Après ces toiles en noir et blanc, Hackney a créé des toiles avec des motifs plus colorés, basés non seulement sur
les parties de Duchamp, mais aussi sur une variante de jeu d’échecs unique que Duchamp proposa pour la première fois en 1920. ... Dans ce jeu, la couleur représente les mouvements de la reine, du fou, du cavalier et de la tour,
tandis que les rois et les pions conservent le noir et le blanc traditionnel. Les reines sont représentées par un vert
clair et plus foncé, puisque le mouvement potentiel de cette pièce englobe les mouvements de la tour et du cavalier
qui sont respectivement identifiés par des bleus et des jaunes clairs et plus foncés. Le cavalier, dont le parcours
spécifique ne partage aucune caractéristique avec les autres pièces, revêt différentes valeurs de rouge. »4
Pour son exposition personnelle à la KMD, l’artiste a entamé une série supplémentaire qui comprend de nouvelles œuvres sculpturales spécifiquement conçues pour la galerie inférieure lesquelles – comme le dit Hackney
– « évoquent des sculptures au sol minimalistes – elles font penser à la notion d’alphabet majuscule que Duchamp
avait appliquée aux échecs, et jouent avec l’illusion d’échelle dans l’espace inférieur. »5 Il revisite également une
ancienne variation des Chess paintings où « les mouvements sont peints par paires, de gauche à droite »6. Pour l’artiste « la relativité d’échelle » a été « une idée maîtresse dans la réflexion sur le jeu d’échecs : le jeu existe en premier
lieu en tant que structure englobant un petit ensemble de conditions. En tant qu’idée, cette structure n’a pas de
masse ou d’échelle déterminée. Le dispositif matériel des échecs – l’image du champ de bataille symbolique – est
lui-même soumis à un processus de rétrécissement et de compression. L’activité n’est pas liée à un temps ou à un
lieu précis et peut voyager dans l’esprit. »7
En d’autres mots, les œuvres de Tom Hackney sont directement apparentées au concept de repos instantané de
­Marcel Duchamp, mais elles se caractérisent par un style de peinture qui est propre aux artistes concrets de Zurich :
elles offrent non seulement une nouvelle dimension à l’idée de mouvement, mais apportent aussi une raison enrichissante pour l’appropriation ou la revitalisation de la peinture abstraite aujourd’hui.
NOTES:
1 Marcel Duchamp, Duchamp du signe suivi de Notes, Écrits réunis et présentés par Michel Sanouillet et Paul Matisse. Nouvelle édition revue
et corrigée avec la collaboration de Anne Sanouillet et Paul B. Franklin, Flammarion, Paris 2008, p. 64. Les précisions dans la citation sont
faites d’après The Bride Stripped Bare by Her Bachelors, Even, a typographic version by Richard Hamilton of Marcel Duchamp’s Green Box,
traduit par George Heard Hamilton, Edition Hansjörg Mayer, Stuttgart, Londres, Reykjavik, et Jaap Riekman Inc., New York 1976 (troisième
édition), sans numéro de pages.
2 Max Bill, “Zu Marcel Duchamp,” in Marcel Duchamp, Dokumentation über Marcel Duchamp (catalogue d’exposition), Kunstgewerbemuseum Zürich, pp. 5–11, pp. 7–8. Exposition : 30 juin – 28 août 1960.
3 Marcel Duchamp, Duchamp du signe suivi de Notes, op. cit. (note 1).
4 Bradley Bailey, “Layered Meaning, ” in Tom Hackney, Corresponding Squares: Painting the Chess Games of Marcel Duchamp (catalogue
d’exposition), World Chess Game Hall of Fame, St.

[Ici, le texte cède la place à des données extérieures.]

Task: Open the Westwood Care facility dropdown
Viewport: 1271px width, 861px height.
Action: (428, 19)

Louis, MO, USA, pp. 5–11, p. 9. Exposition : 19 mai – 11 septembre 2016.
5 Tom Hackney dans un courriel à Stefan Banz, 18 octobre 2016.
6 Tom Hackney dans un courriel à Stefan Banz, 21 octobre 2016.

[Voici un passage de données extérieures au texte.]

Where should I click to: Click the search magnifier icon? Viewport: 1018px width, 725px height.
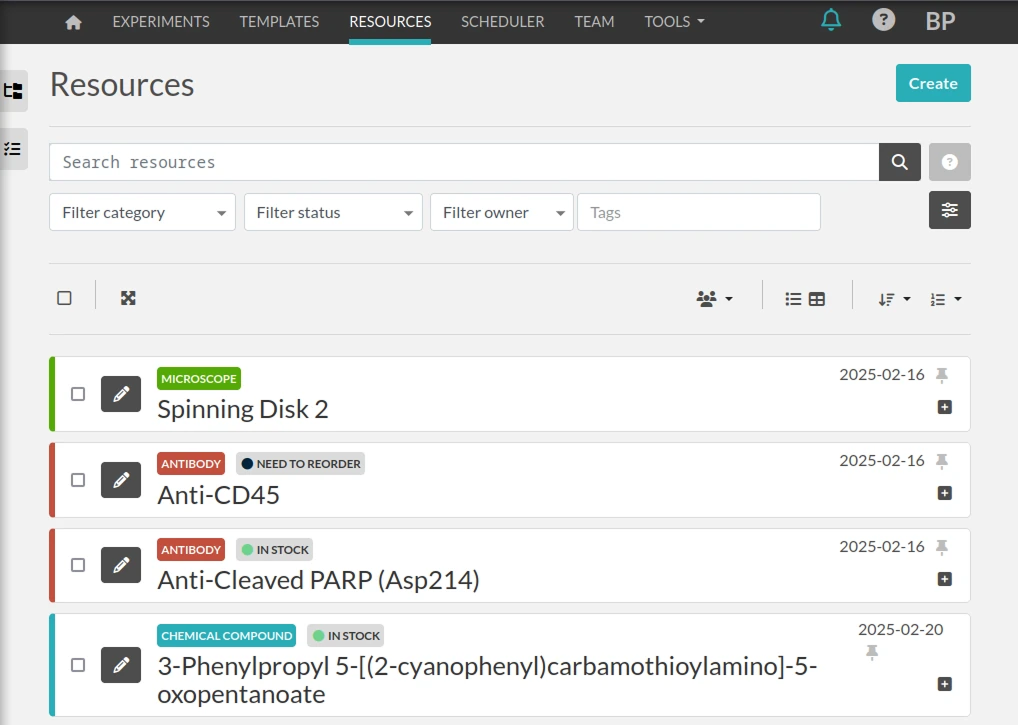coord(899,161)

7 Tom Hackney dans un courriel à Stefan Banz, 17 octobre 2016.
TOM HACKNEY (né en 1977, UK) vit et travaille à Londres. Il a obtenu son Master of Fine Arts degree au Goldsmiths College, Londres, en
2008. Parmi ses expositions personnelles récentes figurent Corresponding Squares: Painting the Chess Games of Marcel Duchamp, Francis
M. Naumann Fine Art, New York et World Chess Hall of Fame, Saint Louis (2016) ; Minerals, Ambacher Contemporary, Munich (2015), et
Tremors, Breese Little, Londres (2013). Son œuvre est représentée dans diverses collections publiques et privées en Europe et aux États-Unis.